Monday, May 09, 2016

Are Donald and Art even talking?

In April, Art Laffer was claiming:
“You know, [Trump] wants to cut tax rates, Poppy. He does not want to cut taxes. He wants to cut tax rates to bring economic growth back in. He wants to bring jobs back into the United States by having a corporate tax of 15 percent versus the highest tax in the OECD [Organisation for Economic Co-operation and Development]. And he’s completely right on that. And by the way, so is Ted Cruz completely right on that. Everyone else is missing this.”
Some other claims by laughing Art in that interview were, um, interesting:
Laffer then said that Trump would cut the national debt by using “asset sales.”
Adding, “You have all these properties, you have the post office, you have Camp Pendleton, which is worth $65 billion. There are all sorts of assets.”
Harlow interject, “Who are you going to sell it to?”
Laffer responded that “Southern California beachfront property is still going very nicely. You’ve got the oil reserves. You’ve got gold in Fort Knox. You’ve got all of these assets — it could probably bring down the national debt.
Again, Harlow interrupted, “I’m asking but who are you going to sell it to to eliminate $19 trillion in national debt?”
“Well, you couldn’t eliminate the whole 19 trillion with asset sales, but if you brought the budget back in, you got economic growth, you wouldn’t reduce it to zero, but you can make a huge hit. I mean the tax amnesty program by itself, Poppy, with a good tax plan could probably bring in $800 billion.
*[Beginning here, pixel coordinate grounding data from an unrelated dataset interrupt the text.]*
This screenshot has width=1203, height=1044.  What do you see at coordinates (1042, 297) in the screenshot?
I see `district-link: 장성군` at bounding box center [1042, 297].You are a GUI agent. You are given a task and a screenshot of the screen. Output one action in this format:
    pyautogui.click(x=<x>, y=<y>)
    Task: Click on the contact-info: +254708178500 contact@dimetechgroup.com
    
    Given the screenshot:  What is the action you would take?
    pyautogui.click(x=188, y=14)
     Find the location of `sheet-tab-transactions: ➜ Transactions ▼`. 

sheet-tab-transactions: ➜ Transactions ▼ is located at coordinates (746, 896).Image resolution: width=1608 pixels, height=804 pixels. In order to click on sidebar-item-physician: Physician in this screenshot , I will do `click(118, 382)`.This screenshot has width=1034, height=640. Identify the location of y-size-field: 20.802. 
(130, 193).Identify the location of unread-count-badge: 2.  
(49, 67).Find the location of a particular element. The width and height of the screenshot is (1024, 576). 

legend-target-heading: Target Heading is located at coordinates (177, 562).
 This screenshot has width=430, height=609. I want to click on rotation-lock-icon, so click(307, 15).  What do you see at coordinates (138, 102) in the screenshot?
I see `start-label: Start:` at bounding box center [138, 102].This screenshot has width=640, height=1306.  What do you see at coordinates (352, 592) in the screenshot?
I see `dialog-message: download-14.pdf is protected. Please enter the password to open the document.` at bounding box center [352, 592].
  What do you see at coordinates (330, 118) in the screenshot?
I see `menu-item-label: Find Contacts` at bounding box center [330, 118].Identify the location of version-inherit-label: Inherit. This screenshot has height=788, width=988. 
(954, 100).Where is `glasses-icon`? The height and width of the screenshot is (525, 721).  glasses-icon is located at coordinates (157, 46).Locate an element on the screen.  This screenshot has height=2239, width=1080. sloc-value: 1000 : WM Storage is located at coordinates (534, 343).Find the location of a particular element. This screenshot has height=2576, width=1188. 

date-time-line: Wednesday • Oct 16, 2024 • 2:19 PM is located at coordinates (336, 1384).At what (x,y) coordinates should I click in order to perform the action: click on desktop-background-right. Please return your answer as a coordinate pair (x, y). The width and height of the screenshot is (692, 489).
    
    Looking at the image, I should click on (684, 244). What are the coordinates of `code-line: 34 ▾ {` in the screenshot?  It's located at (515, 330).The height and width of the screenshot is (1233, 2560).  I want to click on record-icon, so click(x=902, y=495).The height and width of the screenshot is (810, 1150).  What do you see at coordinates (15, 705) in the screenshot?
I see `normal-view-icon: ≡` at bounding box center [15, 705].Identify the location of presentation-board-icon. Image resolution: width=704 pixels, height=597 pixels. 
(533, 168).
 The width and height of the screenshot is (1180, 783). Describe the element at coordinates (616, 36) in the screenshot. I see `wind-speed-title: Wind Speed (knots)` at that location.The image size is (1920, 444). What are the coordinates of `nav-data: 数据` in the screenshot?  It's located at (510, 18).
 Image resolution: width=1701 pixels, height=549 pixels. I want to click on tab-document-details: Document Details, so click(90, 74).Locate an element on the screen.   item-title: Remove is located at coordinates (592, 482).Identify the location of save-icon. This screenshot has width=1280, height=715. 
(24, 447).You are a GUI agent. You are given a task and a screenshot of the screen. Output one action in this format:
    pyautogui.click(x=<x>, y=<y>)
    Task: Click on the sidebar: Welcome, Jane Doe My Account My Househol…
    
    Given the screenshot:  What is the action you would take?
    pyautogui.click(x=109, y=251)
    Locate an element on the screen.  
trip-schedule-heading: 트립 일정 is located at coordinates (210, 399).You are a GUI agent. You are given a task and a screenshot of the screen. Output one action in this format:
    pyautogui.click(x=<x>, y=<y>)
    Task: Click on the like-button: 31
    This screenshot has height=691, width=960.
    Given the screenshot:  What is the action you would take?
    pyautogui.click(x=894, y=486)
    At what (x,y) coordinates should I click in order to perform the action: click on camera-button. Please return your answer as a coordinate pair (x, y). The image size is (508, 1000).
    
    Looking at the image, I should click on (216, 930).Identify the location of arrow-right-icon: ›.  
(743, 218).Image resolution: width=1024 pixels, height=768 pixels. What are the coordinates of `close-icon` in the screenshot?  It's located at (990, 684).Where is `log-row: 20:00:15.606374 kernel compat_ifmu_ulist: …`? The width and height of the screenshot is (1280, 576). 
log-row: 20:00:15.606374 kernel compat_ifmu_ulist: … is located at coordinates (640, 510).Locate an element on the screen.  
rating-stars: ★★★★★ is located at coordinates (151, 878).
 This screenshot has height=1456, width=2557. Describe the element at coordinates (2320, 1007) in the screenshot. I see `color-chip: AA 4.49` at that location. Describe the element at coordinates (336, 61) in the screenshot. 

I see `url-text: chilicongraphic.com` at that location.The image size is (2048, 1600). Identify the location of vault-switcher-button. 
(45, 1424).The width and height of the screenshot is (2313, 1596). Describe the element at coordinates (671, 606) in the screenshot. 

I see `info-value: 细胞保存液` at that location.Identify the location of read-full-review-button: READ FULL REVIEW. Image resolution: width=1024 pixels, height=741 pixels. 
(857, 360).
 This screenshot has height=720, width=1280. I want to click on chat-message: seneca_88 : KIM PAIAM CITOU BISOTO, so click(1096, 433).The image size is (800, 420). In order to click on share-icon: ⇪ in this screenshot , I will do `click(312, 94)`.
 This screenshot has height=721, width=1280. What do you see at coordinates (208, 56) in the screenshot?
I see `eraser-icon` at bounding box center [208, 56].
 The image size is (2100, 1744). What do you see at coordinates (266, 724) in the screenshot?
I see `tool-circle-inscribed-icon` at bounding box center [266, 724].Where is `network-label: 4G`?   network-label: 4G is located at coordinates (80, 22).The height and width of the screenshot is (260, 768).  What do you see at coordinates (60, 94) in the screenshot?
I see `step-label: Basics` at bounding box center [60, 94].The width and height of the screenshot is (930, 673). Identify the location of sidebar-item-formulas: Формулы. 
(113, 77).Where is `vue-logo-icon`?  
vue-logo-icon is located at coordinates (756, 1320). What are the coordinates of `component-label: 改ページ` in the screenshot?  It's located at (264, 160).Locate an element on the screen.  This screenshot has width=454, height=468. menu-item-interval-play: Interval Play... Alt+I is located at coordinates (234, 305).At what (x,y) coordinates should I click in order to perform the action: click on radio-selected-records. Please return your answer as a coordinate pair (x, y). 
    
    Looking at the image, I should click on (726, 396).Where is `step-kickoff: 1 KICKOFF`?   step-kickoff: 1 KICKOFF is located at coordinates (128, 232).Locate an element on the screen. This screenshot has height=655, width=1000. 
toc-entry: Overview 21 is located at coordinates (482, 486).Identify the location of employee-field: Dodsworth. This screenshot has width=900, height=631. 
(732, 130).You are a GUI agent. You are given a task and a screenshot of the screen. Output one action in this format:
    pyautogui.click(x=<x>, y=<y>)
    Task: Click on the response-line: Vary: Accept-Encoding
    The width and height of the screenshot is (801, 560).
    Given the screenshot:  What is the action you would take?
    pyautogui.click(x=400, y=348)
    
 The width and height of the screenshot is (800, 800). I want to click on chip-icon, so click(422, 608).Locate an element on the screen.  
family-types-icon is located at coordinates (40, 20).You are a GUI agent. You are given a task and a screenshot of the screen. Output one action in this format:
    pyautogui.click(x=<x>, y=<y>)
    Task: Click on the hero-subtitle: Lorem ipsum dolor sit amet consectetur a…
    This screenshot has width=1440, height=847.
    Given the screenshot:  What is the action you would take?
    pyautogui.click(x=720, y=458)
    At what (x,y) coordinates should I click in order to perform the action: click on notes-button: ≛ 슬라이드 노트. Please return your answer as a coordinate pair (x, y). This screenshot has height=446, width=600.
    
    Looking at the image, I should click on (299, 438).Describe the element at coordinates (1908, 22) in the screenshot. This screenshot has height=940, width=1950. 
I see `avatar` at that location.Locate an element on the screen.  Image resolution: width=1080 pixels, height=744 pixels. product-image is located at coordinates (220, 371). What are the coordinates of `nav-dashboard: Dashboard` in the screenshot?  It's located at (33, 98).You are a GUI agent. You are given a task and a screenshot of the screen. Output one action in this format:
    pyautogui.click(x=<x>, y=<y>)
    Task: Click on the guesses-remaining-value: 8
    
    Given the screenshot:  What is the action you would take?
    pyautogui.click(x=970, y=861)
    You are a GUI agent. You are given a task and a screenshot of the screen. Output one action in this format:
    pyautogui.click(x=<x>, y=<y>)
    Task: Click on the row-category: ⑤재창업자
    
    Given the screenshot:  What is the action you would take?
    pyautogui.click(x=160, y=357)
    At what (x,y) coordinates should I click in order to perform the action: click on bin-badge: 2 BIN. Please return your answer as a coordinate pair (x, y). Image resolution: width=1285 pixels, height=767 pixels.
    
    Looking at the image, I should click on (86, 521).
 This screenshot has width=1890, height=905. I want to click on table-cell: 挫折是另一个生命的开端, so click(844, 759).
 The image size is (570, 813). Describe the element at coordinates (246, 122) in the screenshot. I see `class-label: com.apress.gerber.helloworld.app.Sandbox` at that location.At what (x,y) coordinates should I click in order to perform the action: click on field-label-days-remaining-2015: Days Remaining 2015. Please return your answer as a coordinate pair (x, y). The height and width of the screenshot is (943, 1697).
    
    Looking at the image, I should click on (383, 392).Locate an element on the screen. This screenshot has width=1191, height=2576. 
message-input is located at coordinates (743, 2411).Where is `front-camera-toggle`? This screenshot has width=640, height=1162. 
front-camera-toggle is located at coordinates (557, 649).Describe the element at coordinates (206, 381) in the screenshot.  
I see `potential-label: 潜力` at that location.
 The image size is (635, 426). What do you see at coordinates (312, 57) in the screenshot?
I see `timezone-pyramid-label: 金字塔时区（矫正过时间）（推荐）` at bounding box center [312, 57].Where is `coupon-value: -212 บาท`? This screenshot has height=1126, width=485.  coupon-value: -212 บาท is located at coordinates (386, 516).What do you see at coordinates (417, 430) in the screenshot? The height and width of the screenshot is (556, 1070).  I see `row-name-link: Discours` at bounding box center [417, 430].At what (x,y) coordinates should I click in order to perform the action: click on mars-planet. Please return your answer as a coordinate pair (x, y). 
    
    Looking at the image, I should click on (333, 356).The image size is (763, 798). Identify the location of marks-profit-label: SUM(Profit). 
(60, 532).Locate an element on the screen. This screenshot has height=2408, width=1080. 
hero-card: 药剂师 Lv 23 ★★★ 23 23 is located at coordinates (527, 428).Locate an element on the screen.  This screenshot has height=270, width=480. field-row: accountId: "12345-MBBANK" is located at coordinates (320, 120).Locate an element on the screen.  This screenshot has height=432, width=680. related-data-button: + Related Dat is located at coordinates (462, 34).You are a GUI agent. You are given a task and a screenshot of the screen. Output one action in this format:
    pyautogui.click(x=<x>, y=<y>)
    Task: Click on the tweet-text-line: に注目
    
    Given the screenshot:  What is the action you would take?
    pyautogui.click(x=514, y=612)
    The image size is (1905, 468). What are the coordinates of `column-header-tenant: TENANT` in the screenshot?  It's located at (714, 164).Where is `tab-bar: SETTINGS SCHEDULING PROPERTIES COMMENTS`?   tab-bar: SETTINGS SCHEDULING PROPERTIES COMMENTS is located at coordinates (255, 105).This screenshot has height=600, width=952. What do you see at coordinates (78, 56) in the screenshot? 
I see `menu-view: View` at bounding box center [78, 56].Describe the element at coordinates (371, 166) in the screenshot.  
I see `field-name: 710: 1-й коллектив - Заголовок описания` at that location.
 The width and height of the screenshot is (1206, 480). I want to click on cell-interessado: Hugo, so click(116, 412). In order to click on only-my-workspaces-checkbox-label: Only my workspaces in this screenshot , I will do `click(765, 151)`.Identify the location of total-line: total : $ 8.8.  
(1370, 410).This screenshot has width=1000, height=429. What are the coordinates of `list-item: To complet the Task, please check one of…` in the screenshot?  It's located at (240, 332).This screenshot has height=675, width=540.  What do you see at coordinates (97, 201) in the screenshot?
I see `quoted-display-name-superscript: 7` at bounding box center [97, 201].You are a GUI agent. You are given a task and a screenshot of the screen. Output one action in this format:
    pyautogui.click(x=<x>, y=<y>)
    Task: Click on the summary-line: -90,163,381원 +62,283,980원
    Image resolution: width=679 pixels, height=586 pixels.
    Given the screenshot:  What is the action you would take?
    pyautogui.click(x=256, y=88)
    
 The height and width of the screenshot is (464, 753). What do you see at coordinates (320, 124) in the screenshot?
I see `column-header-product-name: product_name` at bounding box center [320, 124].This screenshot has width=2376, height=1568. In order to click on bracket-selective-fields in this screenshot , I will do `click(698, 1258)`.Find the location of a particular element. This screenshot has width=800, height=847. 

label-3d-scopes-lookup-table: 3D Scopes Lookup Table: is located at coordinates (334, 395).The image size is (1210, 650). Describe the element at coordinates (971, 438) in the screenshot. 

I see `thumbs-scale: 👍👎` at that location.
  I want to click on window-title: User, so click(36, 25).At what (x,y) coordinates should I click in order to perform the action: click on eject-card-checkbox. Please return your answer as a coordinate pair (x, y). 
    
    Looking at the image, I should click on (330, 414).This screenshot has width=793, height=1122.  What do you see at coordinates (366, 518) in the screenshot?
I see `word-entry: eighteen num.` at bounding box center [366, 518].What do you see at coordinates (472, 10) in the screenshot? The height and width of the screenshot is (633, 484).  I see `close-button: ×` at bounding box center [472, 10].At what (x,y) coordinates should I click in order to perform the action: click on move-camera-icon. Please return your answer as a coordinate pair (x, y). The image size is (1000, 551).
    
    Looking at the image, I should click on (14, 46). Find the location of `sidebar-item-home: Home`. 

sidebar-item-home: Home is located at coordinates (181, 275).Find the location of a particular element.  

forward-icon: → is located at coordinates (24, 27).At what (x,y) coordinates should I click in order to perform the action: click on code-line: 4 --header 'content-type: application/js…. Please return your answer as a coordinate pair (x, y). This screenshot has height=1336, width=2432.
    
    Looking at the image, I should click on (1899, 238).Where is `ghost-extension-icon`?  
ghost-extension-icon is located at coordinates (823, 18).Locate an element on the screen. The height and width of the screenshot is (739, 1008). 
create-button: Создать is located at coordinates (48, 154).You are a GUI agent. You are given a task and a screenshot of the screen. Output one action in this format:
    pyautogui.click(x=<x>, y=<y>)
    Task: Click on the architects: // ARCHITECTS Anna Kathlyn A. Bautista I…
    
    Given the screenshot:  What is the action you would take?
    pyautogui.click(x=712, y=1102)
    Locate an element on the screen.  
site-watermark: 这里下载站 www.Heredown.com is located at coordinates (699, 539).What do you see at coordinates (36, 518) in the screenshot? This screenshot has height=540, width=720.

I mean just past taxes being paid.”
U.S. Republican presidential candidate Donald Trump said on Sunday he was open to raising taxes on the rich, backing off his prior proposal to reduce taxes on all Americans and breaking with one of his party's core policies dating back to the 1990s."I am willing to pay more, and you know what, the wealthy are willing to pay more," Trump told ABC's "This Week."
From the rest of the report:
The billionaire real estate tycoon has said he would like to see an increase in the minimum wage, although he told NBC's "Meet the Press" on Sunday he would prefer to see states take the lead on that front instead of the federal government.
"I don't know how people make it on $7.25 an hour," Trump said of the current federal minimum wage. "I would like to see an increase of some magnitude. But I'd rather leave it to the states. Let the states decide."
Trump's call for higher taxes on the wealthy is a break with Republican presidential nominees who have staunchly opposed tax hikes for almost three decades. Tax hikes have been anathema to many in the party since former President George H.W. Bush infuriated fellow Republicans by abandoning a pledge not to raise taxes and agreeing to an increase in a 1990 budget deal.
Democrats, including presidential front-runner Hillary Clinton, have pressed for increased taxes on the wealthiest Americans for years.
Trump released a tax proposal last September that included broad tax breaks for businesses and households. He proposed reducing the highest income tax rate to 25 percent from the current 39.6 percent rate.
He is evidently the "say anything" candidate.